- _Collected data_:
□ □ □ □ □ □ □
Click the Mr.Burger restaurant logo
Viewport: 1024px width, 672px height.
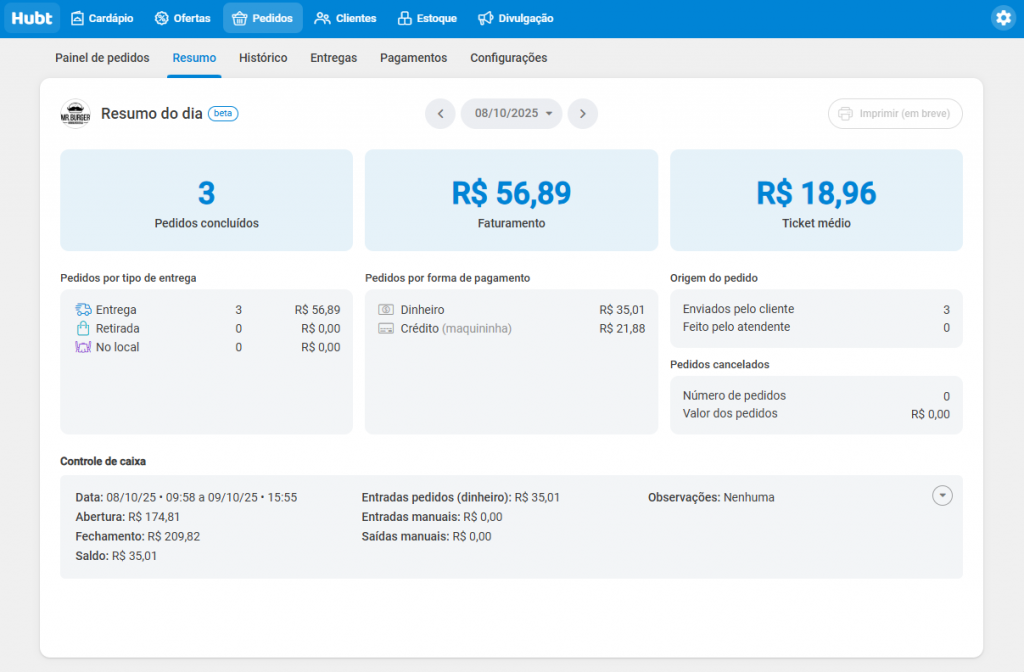75,113
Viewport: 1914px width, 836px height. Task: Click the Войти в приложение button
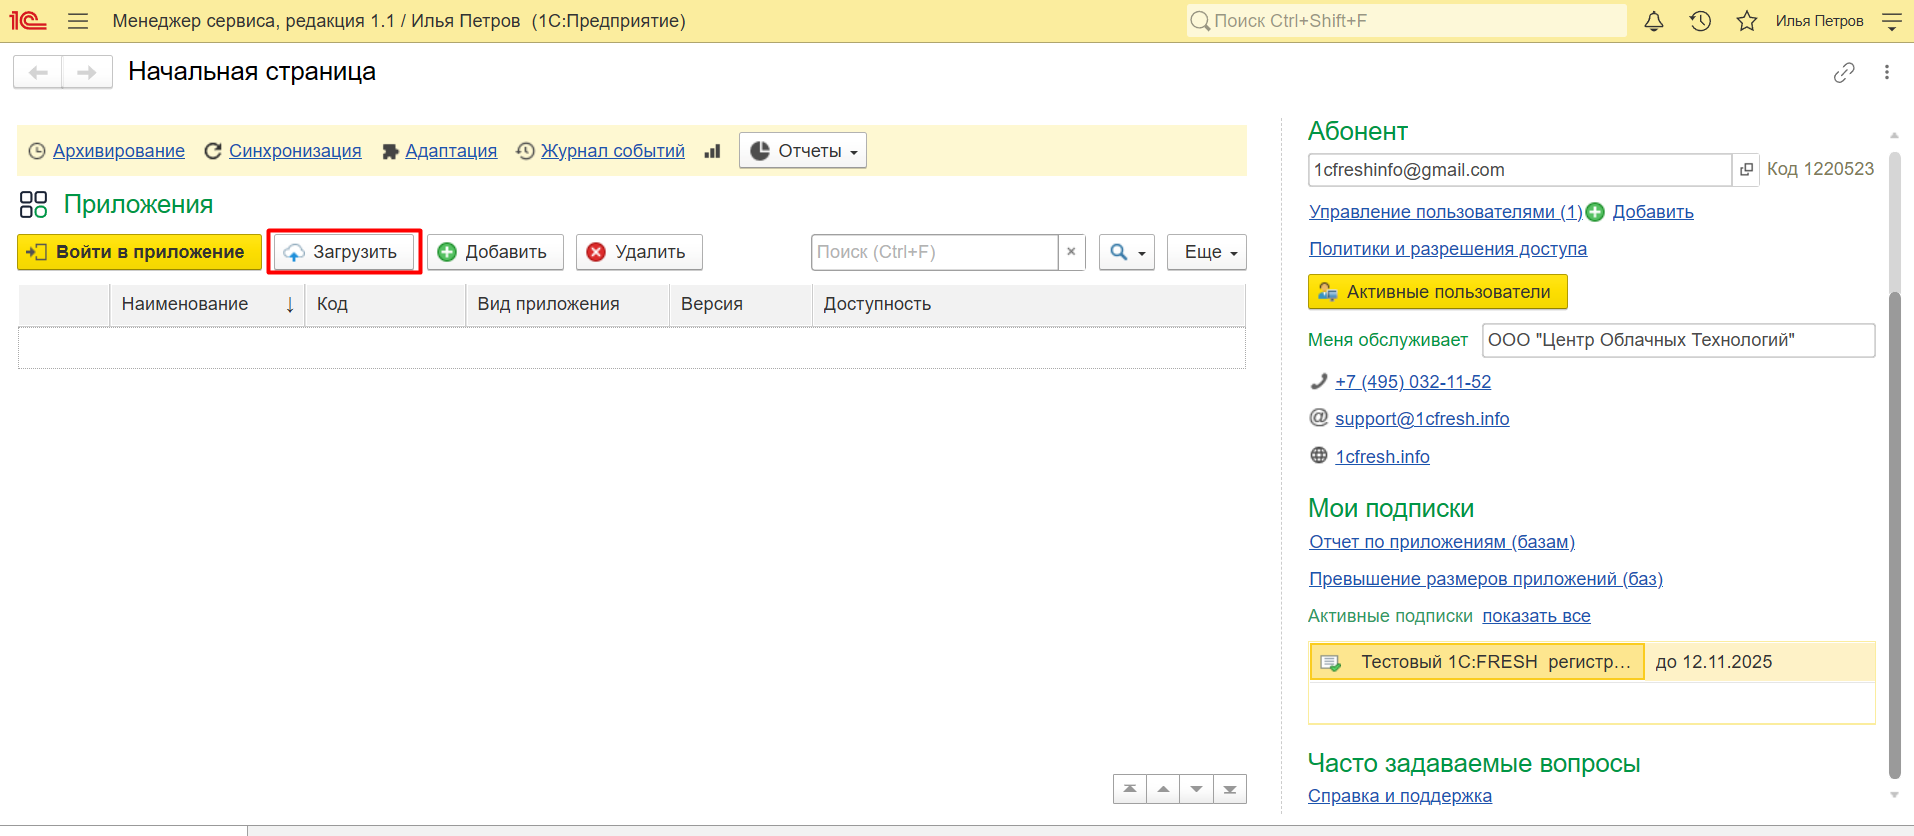(x=139, y=252)
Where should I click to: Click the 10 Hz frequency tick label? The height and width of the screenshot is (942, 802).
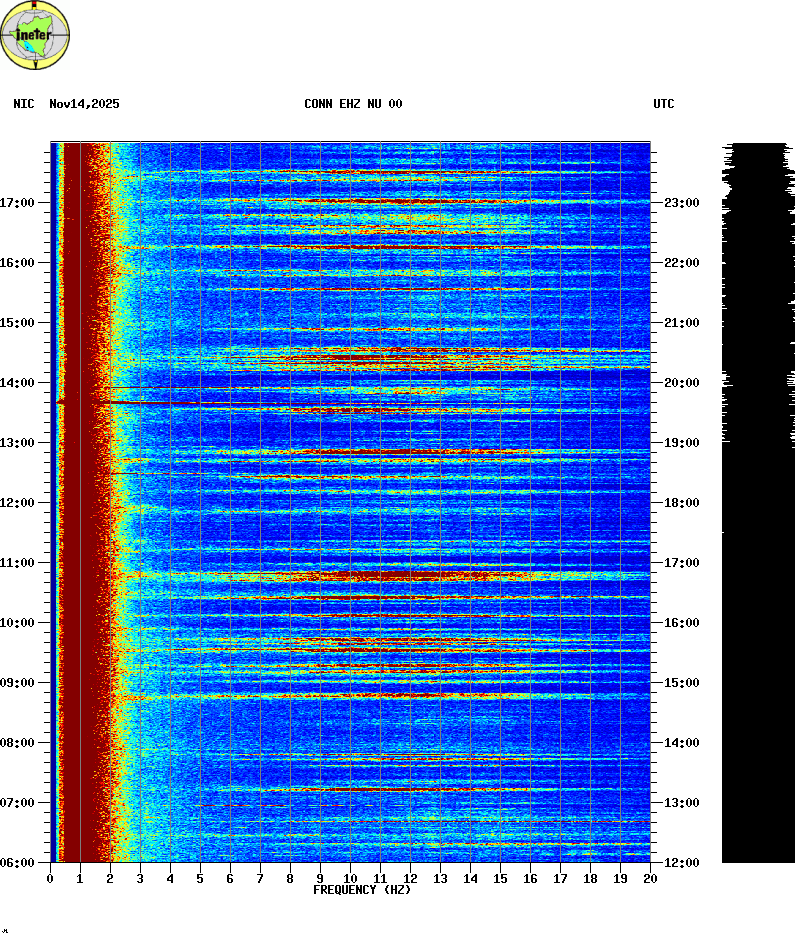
□ □ □ □ □ □ □
- _Problem_: Without the pictures, restate all the entries above exactly.

- _Response_:
Click the Mr.Burger restaurant logo
Viewport: 1024px width, 672px height.
75,113
Viewport: 1914px width, 836px height. Task: Click the Войти в приложение button
(x=139, y=252)
Where should I click to: Click the 10 Hz frequency tick label? The height and width of the screenshot is (942, 802).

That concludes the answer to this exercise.